### Assigned task
Locate the line that contains "[Next product] (32, 695)" in the entries below, then repeat it and every following line through the line that contains "Dismiss [button] (271, 43)", exactly, and no others.

### Dataset records
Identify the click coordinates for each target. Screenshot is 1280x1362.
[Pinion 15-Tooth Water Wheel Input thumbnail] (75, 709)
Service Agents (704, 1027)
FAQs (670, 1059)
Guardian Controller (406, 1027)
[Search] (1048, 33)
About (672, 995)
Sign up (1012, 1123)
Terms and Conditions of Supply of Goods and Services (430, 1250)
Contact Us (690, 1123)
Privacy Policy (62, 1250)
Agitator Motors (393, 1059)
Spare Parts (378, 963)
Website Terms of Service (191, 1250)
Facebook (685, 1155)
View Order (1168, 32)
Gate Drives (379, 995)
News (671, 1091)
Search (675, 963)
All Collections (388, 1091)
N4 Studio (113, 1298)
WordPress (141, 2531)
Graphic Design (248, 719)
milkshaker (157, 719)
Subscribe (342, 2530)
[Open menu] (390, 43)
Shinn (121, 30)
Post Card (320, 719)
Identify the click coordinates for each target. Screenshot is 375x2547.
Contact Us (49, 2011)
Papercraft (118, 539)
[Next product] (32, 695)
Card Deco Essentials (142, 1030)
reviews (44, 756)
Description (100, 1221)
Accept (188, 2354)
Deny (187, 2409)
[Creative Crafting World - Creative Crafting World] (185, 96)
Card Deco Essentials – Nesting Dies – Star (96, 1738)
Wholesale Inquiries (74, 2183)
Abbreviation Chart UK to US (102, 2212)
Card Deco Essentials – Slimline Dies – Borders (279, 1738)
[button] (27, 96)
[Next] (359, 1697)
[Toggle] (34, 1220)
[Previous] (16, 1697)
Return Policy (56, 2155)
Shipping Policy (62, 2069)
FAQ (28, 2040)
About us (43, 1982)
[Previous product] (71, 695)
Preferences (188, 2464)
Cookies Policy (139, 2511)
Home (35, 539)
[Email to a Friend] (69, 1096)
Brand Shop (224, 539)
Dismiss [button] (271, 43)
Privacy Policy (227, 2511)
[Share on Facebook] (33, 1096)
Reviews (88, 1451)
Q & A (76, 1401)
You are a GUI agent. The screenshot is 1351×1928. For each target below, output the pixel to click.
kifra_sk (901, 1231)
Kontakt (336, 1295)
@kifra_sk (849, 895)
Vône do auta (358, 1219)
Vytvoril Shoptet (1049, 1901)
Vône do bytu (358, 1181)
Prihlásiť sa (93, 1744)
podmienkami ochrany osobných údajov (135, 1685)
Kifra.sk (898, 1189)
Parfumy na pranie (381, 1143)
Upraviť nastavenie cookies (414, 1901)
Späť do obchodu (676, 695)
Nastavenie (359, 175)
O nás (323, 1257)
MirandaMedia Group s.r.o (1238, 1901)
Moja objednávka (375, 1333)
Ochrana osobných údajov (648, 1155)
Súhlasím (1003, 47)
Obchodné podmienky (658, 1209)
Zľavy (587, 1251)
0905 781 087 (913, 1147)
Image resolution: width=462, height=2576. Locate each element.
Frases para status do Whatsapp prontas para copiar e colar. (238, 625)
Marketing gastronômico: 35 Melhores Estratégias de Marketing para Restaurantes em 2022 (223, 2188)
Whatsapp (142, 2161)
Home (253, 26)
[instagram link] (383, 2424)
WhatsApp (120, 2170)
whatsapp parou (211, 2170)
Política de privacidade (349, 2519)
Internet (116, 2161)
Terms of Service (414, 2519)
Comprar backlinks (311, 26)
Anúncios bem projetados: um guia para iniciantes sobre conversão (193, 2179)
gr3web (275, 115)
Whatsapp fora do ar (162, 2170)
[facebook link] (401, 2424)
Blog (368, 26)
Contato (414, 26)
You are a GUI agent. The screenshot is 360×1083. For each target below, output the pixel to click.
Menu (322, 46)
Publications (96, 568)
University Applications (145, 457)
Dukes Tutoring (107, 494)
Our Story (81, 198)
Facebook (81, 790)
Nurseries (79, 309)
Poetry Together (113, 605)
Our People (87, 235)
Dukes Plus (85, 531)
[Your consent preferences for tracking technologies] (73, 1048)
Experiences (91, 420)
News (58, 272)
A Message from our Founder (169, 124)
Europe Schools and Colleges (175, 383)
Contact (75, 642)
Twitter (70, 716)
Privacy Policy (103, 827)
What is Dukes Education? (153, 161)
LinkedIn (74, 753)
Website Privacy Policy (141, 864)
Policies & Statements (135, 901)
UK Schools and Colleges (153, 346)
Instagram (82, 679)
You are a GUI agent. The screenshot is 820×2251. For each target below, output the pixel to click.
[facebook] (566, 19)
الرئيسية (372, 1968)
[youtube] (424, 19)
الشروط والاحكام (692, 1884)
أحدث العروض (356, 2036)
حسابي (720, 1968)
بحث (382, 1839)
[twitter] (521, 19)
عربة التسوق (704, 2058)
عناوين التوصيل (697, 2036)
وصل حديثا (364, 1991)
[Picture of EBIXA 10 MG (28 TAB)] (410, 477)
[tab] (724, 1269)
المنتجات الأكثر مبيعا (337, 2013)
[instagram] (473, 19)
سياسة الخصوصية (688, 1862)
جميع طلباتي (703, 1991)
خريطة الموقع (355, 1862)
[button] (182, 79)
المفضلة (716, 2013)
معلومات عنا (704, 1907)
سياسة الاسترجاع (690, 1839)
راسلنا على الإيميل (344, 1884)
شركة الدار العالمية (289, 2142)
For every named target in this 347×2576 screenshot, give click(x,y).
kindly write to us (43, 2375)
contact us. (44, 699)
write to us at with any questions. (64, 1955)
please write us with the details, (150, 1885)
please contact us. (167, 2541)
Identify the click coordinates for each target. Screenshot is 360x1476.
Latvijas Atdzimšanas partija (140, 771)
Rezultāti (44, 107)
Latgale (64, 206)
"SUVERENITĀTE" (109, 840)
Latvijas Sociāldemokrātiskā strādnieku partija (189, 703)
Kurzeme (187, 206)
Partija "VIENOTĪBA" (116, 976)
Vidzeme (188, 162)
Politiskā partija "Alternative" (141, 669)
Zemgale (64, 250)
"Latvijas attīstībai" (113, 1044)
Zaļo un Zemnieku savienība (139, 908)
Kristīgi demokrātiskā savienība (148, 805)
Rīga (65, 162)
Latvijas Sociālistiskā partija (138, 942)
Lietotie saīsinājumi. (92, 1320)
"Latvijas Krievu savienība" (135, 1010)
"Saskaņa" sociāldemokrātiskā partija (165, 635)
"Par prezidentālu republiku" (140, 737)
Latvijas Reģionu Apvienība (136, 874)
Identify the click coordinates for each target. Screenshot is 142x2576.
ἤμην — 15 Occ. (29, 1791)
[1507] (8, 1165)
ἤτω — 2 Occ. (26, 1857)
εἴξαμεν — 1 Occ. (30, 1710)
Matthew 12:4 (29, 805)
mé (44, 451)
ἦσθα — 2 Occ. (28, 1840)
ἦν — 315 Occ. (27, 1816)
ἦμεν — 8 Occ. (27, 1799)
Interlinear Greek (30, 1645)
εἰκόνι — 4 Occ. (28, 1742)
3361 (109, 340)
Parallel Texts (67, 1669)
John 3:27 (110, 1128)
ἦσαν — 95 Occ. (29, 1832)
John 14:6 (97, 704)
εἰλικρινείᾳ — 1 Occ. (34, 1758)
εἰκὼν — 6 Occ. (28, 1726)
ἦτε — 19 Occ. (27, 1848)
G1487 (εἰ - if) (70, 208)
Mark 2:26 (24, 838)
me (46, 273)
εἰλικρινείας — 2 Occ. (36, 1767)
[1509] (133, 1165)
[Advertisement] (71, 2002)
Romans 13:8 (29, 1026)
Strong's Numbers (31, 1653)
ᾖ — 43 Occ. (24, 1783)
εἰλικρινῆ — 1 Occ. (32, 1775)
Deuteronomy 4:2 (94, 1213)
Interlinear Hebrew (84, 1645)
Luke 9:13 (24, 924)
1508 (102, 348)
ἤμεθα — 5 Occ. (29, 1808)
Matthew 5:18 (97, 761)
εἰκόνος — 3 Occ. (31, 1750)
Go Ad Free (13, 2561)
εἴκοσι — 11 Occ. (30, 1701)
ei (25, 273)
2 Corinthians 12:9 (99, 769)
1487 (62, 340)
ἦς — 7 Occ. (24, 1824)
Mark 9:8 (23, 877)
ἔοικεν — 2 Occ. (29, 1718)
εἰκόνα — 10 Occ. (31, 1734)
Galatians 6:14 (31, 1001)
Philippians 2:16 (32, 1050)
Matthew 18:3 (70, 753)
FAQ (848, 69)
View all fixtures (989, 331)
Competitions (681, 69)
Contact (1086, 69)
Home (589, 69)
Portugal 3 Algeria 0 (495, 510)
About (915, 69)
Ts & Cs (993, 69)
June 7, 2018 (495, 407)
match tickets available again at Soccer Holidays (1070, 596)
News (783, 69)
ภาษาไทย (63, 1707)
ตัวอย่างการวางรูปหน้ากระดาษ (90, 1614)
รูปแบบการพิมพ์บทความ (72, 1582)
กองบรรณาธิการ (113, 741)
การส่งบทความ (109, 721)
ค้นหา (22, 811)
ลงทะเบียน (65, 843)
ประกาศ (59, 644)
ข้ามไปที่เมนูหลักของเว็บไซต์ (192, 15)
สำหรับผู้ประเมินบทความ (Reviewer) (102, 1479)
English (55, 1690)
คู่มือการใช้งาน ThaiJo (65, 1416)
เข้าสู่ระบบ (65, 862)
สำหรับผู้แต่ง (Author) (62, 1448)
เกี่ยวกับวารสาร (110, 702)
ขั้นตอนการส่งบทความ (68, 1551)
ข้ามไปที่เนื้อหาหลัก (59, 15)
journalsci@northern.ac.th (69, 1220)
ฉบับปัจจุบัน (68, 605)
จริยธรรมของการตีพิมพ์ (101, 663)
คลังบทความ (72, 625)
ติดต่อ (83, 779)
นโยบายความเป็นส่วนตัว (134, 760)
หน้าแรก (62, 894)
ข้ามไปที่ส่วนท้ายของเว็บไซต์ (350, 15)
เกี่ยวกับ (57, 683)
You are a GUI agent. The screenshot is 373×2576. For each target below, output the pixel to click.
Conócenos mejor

### Exercise answer
[Next product] (32, 695)
Card Deco Essentials (142, 1030)
reviews (44, 756)
Description (100, 1221)
Accept (188, 2354)
Deny (187, 2409)
[Creative Crafting World - Creative Crafting World] (185, 96)
Card Deco Essentials – Nesting Dies – Star (96, 1738)
Wholesale Inquiries (74, 2183)
Abbreviation Chart UK to US (102, 2212)
Card Deco Essentials – Slimline Dies – Borders (279, 1738)
[button] (27, 96)
[Next] (359, 1697)
[Toggle] (34, 1220)
[Previous] (16, 1697)
Return Policy (56, 2155)
Shipping Policy (62, 2069)
FAQ (28, 2040)
About us (43, 1982)
[Previous product] (71, 695)
Preferences (188, 2464)
Cookies Policy (139, 2511)
Home (35, 539)
[Email to a Friend] (69, 1096)
Brand Shop (224, 539)
Dismiss [button] (271, 43)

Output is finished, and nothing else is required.